Studio album by Molchat Doma
- Released: 6 September 2024
- Genres: Post-punk; cold wave; new wave; synth-pop;
- Length: 48:11
- Language: Russian
- Label: Sacred Bones
- Producer: Roman Komogortsev

Molchat Doma chronology
| Monument (2020) | Belaya Polosa (2024) |  |

= Belaya Polosa =

Belaya Polosa (Russian: Белая Полоса, ”White Stripe") is the fourth studio album by Belarusian post-punk band Molchat Doma, first released on 6 September 2024 through Sacred Bones Records. The album was written and recorded in Los Angeles following the band's relocation from Minsk, and continued the “coldwave” style of its predecessors. It was promoted with the singles “Son,” “Ty Zhe Ne Znaesh Kto Ya,” and “Belaya Polosa," as well as a 60-date world tour.

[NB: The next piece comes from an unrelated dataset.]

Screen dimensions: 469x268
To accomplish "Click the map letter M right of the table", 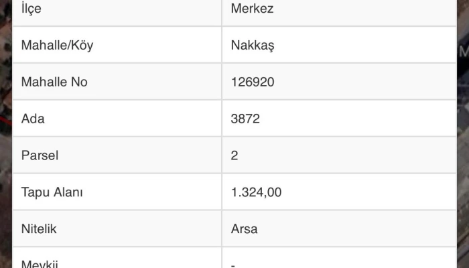I will point(464,51).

Upon release, Belaya Polosa received generally favorable reviews from critics.

The album cover art portrays the unrealized conceptual design "Palazzo dell'acqua e della Luce" (English for 'Palace of Water and Light') designed by Italian architect Pier Luigi Nervi around the year 1940. Nervi's family has given Molchat Doma explicit permission to use the design for Belaya Polosa.